RECORDS PROVIDED:
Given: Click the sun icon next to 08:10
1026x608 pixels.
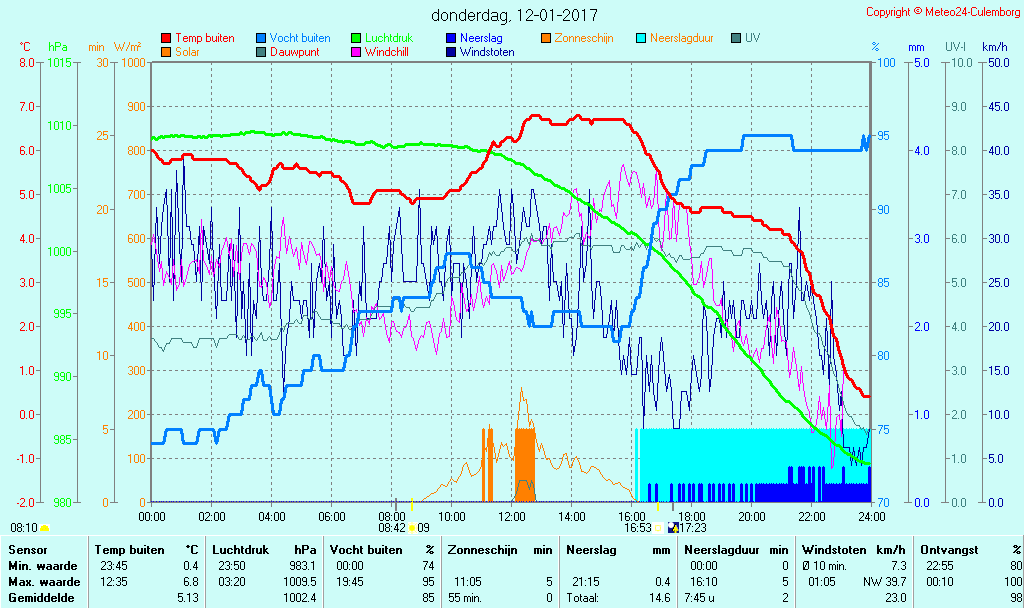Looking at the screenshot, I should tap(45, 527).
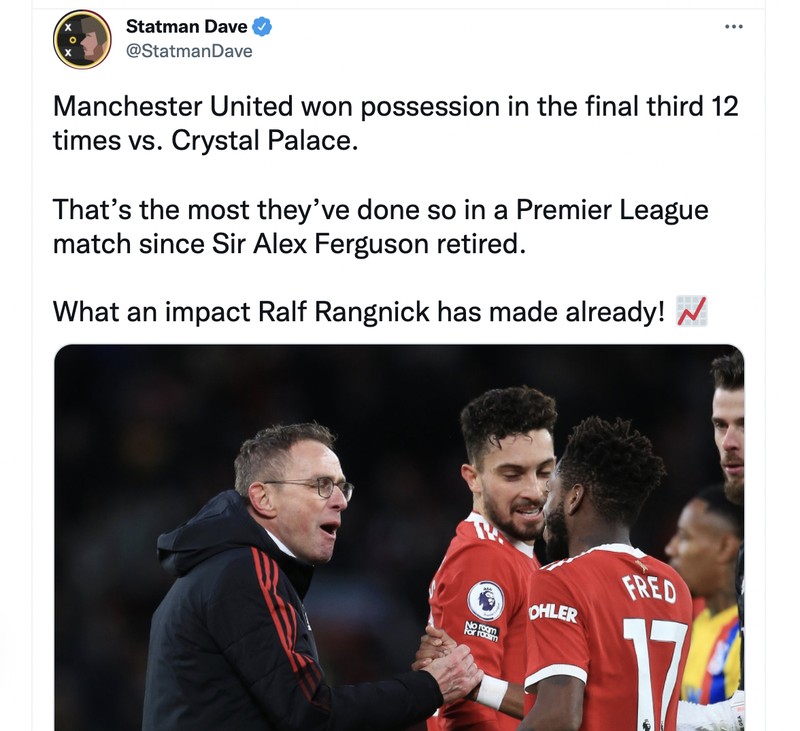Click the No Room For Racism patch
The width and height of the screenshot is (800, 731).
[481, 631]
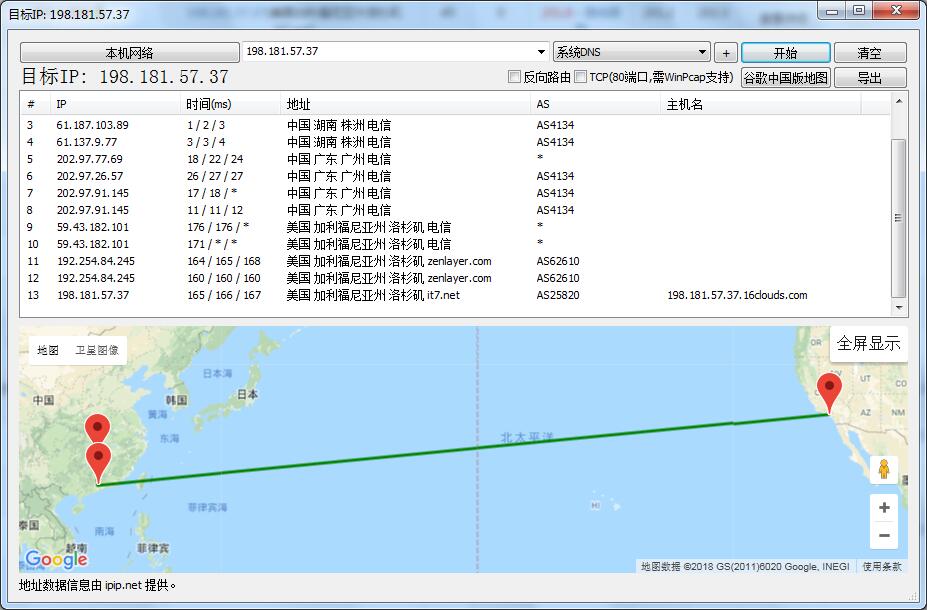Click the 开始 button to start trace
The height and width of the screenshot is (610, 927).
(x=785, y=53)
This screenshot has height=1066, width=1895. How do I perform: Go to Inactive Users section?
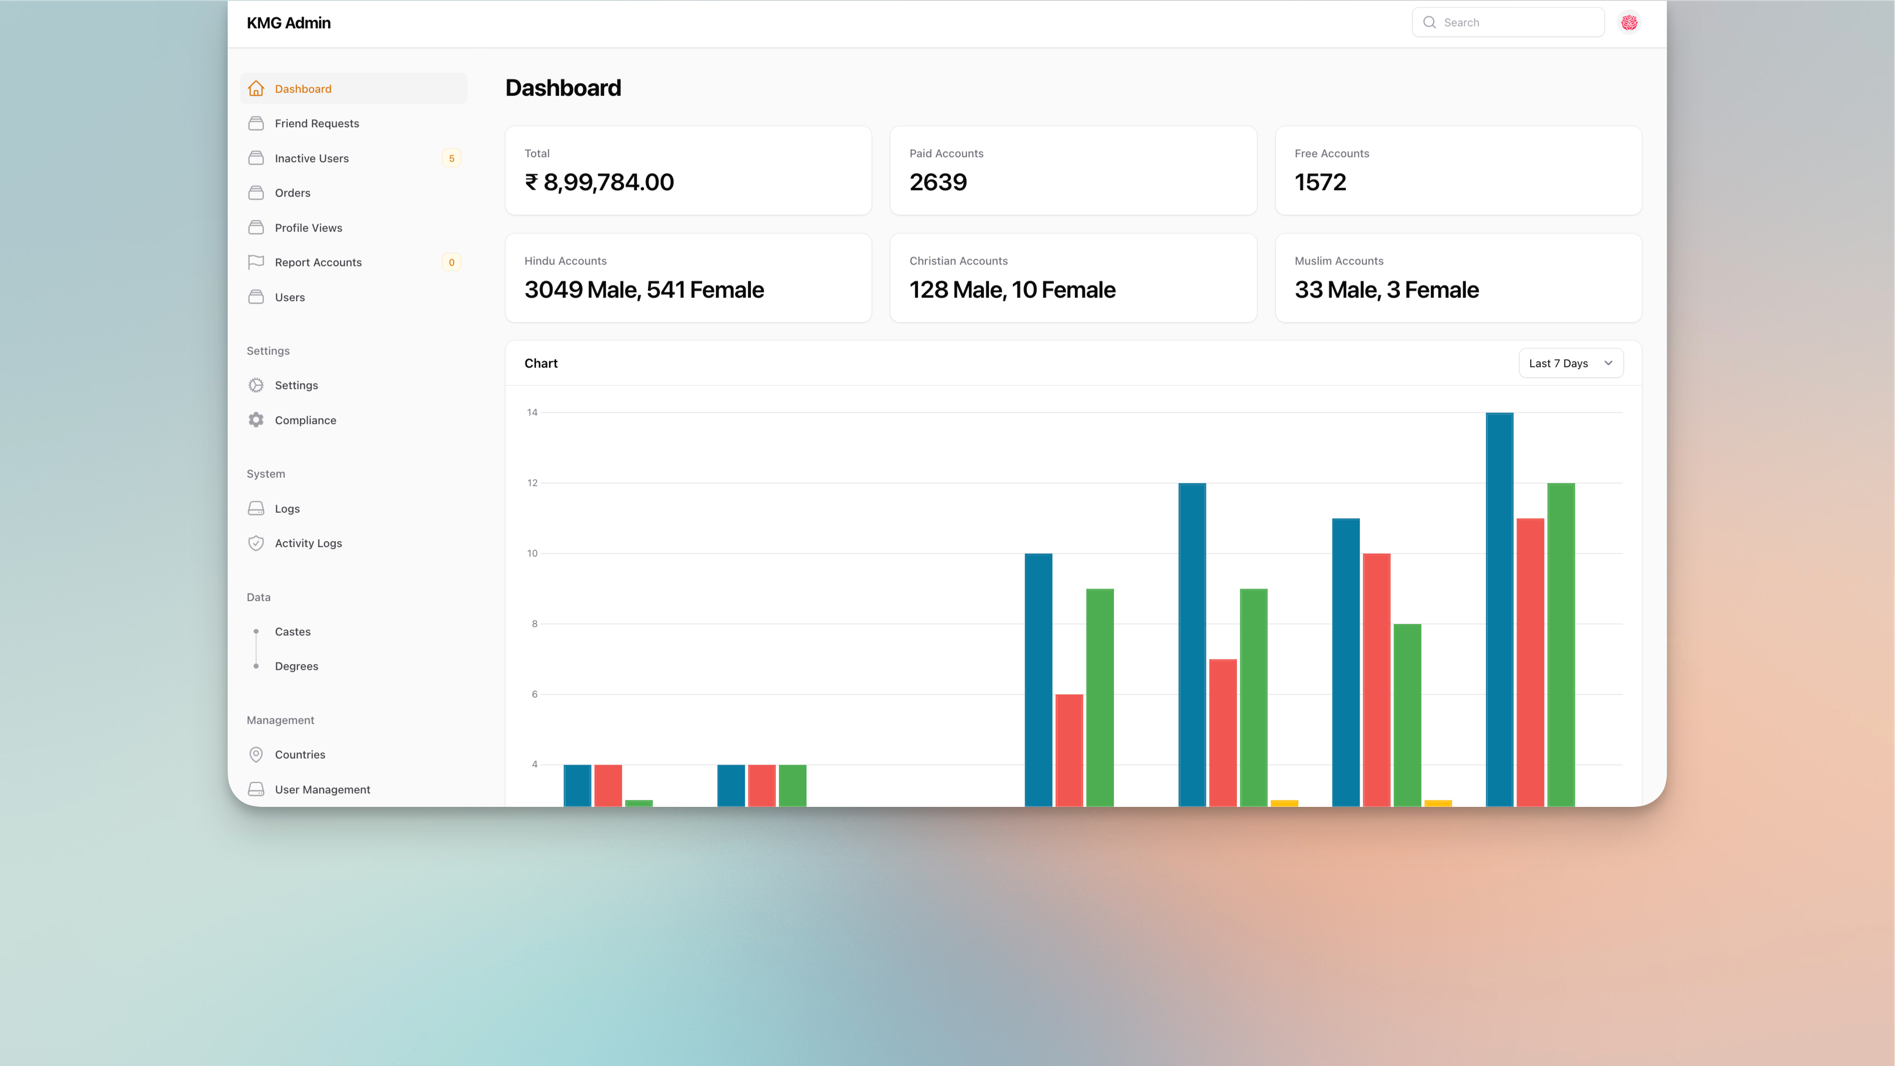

...

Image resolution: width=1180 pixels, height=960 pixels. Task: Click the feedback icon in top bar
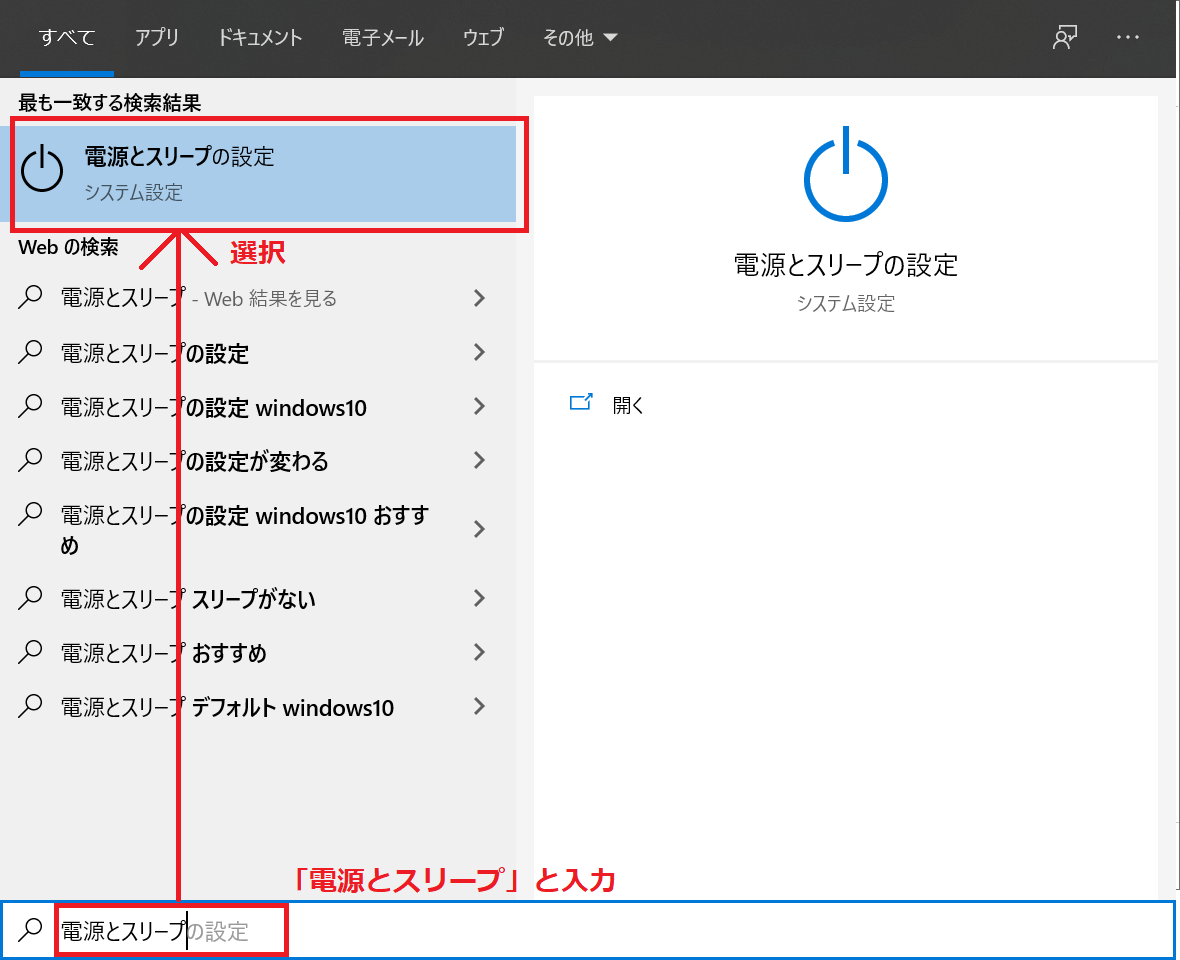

PROBLEM TO SOLVE:
Please retype the entries, starting with the line with "Given: Click the sun icon next to 08:10" and going on through the line with "This screenshot has", and leave the pictures out of your answer.

CORRECT RESULT:
Given: Click the sun icon next to 08:10
1026x608 pixels.
Looking at the screenshot, I should tap(45, 527).
Click the No Room For Racism patch
The width and height of the screenshot is (800, 731).
[481, 631]
Click the 开始 button to start trace
The height and width of the screenshot is (610, 927).
(x=785, y=53)
This screenshot has height=1066, width=1895. How do I perform: Go to Inactive Users section?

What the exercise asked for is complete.